WHAT THIS TASK INVOLVES:
Each entry below should be echoed exactly, with pictures omitted.

DATA TO EXAMINE below:

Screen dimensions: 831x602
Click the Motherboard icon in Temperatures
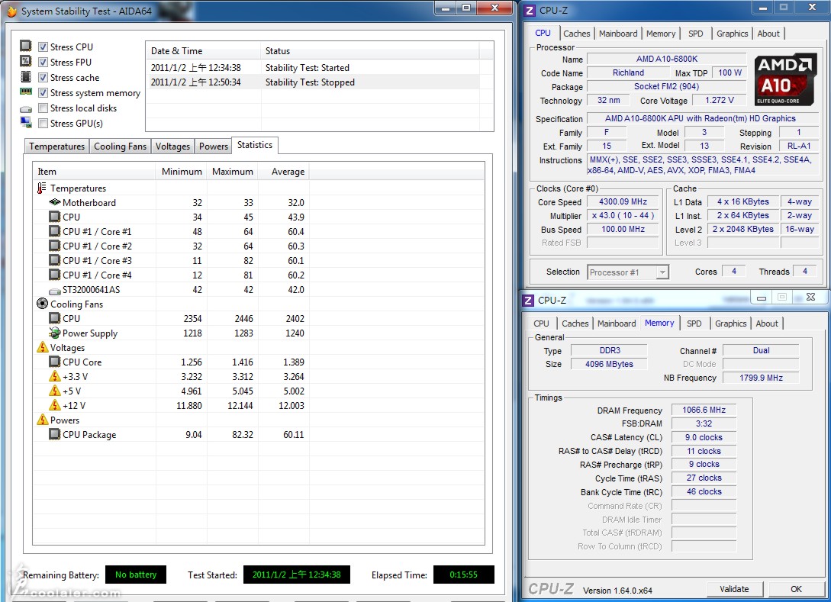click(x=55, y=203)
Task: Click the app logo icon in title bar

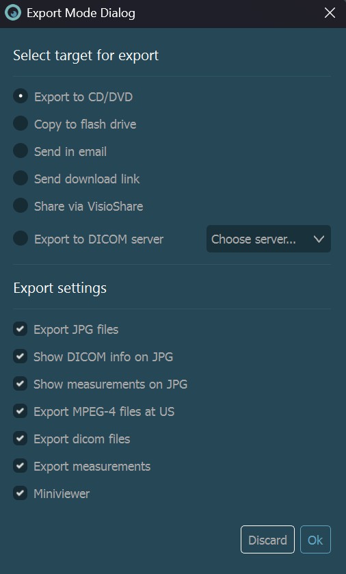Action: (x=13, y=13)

End of DATA TO EXAMINE.

TASK ANSWER:
Screen dimensions: 831x602
Click the Motherboard icon in Temperatures
click(x=55, y=203)
Task: Click the app logo icon in title bar

Action: (x=13, y=13)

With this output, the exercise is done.